By Anne Mugisa
Minister of Internal Affairs Gen. Aronda Nyakairima has said he is investigating individuals and companies involved in human trafficking.
Nyakairima did not reveal the identities of the suspects, but other sources said that some of those involved are government officials.
“We are discredited regionally because of such acts,” Nyakairima said and added that “I am tracking them down. I am following them up to take serious action…”
Nyakairima, who was Tuesday morning speaking at a Human Rights dialogue in Kampala, said that unsuspecting Ugandans have ended up being abused in the worst of ways including sexual slavery while others are on death row in Asian countries.
Those who recruit them in the first place do it under the pretext of finding them jobs and education opportunities knowing that is not true.
Nyakairima also criticised human rights organisations which have failed to talk about that kind of abuse.
“Some of our people have been taken out and are now on death row somewhere… individuals and groups in the country should come up and speak out against this kind of human rights abuse,” Nyakairima said.
The dialogue was organised by the Human Rights Centre Uganda (HRCUG) for Government and civil society organisations to explore “whose duty it is to protect and ensure rights”.
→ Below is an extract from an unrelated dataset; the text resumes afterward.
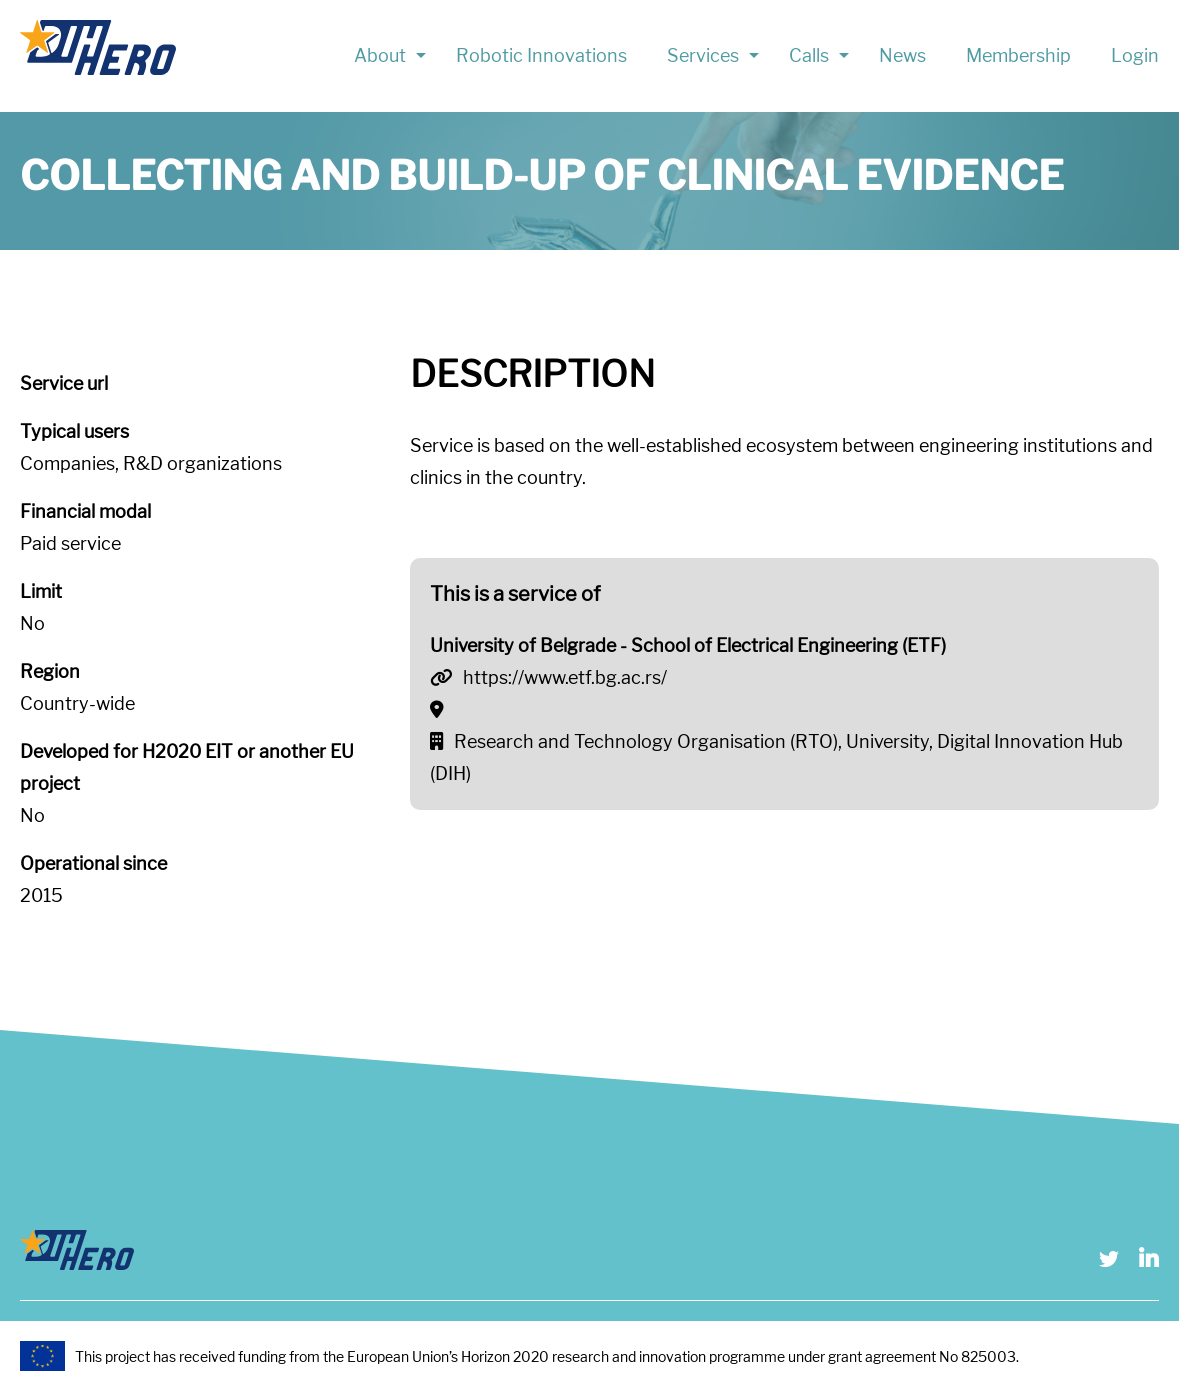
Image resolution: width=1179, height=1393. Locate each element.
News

It was agreed that the Government has a duty to protect human rights but also the citizens have obligations towards ensuring human rights observation and that rights have corresponding obligations.
Nyakairima said that Ugandans need to look at the country’s history and then decide where they want to be regarding human rights.
He said that since 1986, an environment has been put in place where there is no institutionalised violation. He said that there are lapses by individuals but many of them have been punished.
He asked rights organisations to sustain a spotlight on questionable areas for them to be addressed. He said, however, that there are some NGOs that interfere in areas outside their mandate.
MP Jovia Kamateeka said that rights should not be politicised or sensationalised and that government should sensitise people on their rights and obligations.
Sheila Muwanga from the Foundation for Human rights Initiative (FHRI) said that the State has to carry out a delicate balance of respecting, protecting and fulfilling the rights of its citizens. She said that non-State actors’ duty is to supplement the State.
“As we bash the State we must not forget that it is trying to carry out that delicate balance especially in deciding whose rights to protect. But the State should also acknowledge its duty to protect without violating others’ rights,” Muwanga said.